Report only the number of lines in the entries below that hold the word "layer".

Stored items
--------------------

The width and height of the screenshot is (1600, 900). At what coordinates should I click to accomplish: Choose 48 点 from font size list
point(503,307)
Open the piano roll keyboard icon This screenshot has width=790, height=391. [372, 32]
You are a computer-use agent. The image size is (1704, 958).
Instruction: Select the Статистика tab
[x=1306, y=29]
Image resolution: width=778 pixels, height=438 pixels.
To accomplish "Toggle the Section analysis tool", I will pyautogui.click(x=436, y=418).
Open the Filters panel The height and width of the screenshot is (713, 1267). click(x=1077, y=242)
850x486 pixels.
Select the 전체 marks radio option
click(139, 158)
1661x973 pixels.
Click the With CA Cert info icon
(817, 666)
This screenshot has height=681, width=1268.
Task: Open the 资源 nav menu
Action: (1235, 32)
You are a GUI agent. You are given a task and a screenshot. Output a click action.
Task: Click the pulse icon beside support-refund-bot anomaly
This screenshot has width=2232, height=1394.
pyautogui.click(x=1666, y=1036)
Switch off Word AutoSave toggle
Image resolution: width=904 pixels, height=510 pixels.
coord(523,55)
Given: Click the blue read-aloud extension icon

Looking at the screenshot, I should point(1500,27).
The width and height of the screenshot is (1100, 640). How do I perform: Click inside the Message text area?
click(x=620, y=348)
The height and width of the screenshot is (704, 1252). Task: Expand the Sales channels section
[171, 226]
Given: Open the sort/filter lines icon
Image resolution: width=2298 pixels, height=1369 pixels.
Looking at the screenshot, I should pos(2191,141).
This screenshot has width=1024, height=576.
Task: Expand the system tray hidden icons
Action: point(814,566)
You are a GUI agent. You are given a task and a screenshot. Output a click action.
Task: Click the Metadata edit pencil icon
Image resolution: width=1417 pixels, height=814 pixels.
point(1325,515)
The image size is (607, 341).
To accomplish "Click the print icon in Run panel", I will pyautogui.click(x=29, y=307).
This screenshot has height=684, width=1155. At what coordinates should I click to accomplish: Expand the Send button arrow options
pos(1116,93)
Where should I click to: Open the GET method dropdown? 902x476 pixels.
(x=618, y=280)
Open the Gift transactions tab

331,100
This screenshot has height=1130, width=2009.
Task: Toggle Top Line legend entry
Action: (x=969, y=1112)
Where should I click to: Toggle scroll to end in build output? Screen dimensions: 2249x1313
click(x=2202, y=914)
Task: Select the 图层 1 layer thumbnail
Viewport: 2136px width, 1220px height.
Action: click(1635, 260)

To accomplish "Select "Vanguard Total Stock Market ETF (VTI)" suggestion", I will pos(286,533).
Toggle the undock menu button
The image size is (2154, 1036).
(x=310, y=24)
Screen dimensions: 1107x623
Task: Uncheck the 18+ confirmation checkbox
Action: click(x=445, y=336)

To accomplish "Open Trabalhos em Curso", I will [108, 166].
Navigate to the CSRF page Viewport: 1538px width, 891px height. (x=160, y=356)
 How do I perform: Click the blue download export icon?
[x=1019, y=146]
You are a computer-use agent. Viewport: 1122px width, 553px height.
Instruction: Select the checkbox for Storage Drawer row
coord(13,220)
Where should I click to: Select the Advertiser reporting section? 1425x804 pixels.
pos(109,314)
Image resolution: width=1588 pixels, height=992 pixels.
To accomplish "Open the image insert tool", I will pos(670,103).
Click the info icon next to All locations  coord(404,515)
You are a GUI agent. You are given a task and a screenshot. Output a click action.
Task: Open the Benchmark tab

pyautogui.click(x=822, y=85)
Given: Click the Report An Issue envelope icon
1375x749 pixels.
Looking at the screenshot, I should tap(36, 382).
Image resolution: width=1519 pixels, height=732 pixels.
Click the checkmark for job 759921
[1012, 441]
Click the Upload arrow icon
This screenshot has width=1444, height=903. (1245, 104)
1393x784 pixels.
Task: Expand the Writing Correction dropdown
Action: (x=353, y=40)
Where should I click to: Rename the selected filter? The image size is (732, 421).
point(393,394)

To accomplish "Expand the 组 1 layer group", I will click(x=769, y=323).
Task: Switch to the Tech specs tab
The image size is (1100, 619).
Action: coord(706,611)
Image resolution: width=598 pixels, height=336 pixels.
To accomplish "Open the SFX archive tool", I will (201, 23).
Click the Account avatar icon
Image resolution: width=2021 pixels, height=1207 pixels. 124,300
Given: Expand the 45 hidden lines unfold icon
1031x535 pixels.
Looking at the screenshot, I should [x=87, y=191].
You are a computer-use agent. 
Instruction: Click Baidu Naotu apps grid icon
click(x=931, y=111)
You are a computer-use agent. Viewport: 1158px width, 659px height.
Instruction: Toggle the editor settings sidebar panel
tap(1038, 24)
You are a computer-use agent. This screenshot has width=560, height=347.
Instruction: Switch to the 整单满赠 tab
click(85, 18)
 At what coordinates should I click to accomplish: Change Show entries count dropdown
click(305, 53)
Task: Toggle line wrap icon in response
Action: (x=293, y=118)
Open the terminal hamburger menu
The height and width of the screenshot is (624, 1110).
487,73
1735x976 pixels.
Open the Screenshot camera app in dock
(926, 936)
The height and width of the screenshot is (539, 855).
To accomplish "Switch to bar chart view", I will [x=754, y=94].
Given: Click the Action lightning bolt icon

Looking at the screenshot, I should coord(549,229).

--------------------

- [EXERCISE SOLUTION]
2